**DOCUMENT SEGMENT:**
__________________________________________________
[Python-Dev] Suggest reverting today's checkin (recursive constant folding in the peephole optimizer)

Benjamin Peterson benjamin at python.org
Sat Mar 12 04:01:47 CET 2011


2011/3/11 Raymond Hettinger <raymond.hettinger at gmail.com>:
> Today, there was a significant check-in to the peephole optimizer that I
> think should be reverted:
>                http://hg.python.org/cpython/rev/14205d0fee45/
> The peephole optimizer pre-dated the introduction of the abstract syntax
> tree.  Now that we have an AST, the preferred way to implement additional
> optimizations is with AST manipulation, upstream from code generation.  This
> approach is faster and much more reliable than the more brittle approach
> of disassembling, analyzing, and rewriting the bytecode created by the
> compiler.

The problem is no such AST optimizer exists. It's one thing avoid
changing old code because an improved version is in the works or
available (say argparse in lieu of getopt) and quite another when no
replacement code exists. At the moment, there is little reason not to
accept progressive improvements (with sights on overall design as
usual) to the code.
__________________________________________________
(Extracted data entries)

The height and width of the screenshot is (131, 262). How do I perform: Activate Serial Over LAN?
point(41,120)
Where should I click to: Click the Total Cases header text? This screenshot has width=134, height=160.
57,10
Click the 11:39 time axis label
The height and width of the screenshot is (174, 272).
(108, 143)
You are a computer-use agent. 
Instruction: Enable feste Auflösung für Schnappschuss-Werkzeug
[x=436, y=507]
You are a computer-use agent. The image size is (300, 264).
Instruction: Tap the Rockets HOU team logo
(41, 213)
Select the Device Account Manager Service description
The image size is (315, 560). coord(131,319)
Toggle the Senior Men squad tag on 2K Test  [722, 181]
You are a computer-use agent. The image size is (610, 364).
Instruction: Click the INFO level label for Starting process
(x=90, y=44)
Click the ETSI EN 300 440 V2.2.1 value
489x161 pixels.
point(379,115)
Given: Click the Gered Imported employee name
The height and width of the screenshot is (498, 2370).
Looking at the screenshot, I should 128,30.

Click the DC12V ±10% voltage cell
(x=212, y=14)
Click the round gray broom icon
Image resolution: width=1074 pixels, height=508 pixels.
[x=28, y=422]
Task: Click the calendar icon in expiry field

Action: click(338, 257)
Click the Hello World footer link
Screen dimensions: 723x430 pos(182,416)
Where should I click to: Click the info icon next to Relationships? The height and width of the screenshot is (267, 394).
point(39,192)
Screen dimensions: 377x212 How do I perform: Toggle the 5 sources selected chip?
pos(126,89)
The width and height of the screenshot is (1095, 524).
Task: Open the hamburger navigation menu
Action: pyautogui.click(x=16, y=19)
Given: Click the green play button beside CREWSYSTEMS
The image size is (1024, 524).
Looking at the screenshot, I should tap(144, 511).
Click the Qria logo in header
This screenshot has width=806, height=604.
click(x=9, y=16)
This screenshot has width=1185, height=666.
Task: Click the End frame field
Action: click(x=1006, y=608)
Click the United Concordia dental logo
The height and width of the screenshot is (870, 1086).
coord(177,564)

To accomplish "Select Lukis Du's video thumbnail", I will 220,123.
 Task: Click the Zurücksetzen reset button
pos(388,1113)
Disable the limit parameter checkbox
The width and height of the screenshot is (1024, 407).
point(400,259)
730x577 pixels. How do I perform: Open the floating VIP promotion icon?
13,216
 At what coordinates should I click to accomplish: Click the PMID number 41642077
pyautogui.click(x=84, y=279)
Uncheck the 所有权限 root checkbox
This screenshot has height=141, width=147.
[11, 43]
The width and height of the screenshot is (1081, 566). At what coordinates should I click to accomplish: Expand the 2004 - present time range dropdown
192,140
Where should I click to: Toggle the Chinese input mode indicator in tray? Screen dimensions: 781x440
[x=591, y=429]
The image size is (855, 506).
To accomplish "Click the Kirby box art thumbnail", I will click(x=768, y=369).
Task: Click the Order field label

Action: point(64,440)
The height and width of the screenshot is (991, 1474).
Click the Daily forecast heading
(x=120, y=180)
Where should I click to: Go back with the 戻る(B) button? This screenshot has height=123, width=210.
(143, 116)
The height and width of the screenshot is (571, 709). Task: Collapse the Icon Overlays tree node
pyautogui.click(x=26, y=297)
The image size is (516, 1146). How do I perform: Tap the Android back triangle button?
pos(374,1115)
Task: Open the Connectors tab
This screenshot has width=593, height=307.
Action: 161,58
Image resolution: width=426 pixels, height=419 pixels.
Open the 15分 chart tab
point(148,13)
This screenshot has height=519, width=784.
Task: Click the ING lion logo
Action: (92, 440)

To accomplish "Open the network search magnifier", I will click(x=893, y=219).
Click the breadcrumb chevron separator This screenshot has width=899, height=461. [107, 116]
__________________________________________________
**CHALLENGES:**
(1) Answer these questions about the Python-Dev message:
(a) What date and time appear on Benjamin Peterson's message?
(b) According to the quoted text, what did the peephole optimizer pre-date?
(c) What pair of modules does the reply use as an example of an improved version being available in lieu of old code?
(2) In the extracted data listing, begin at the line that contains "Where should I click to: Toggle" and stop after the line that contains "pos(374,1115)". Write those lines out again, requests included, and scale every coordinate in the answers by 0.8, rounding to whole numbers with halves rounded up.
This listing has no connection to the Python-Dev message.

**RESULTS OF THE TASKS:**
(1)
(a) Sat Mar 12 04:01:47 CET 2011
(b) The introduction of the abstract syntax tree.
(c) argparse in lieu of getopt.

(2)
Where should I click to: Toggle the Chinese input mode indicator in tray? Screen dimensions: 781x440
[x=473, y=343]
The image size is (855, 506).
To accomplish "Click the Kirby box art thumbnail", I will click(x=614, y=295).
Task: Click the Order field label

Action: point(51,352)
The height and width of the screenshot is (991, 1474).
Click the Daily forecast heading
(x=96, y=144)
Where should I click to: Go back with the 戻る(B) button? This screenshot has height=123, width=210.
(114, 93)
The height and width of the screenshot is (571, 709). Task: Collapse the Icon Overlays tree node
pyautogui.click(x=21, y=238)
The image size is (516, 1146). How do I perform: Tap the Android back triangle button?
pos(299,892)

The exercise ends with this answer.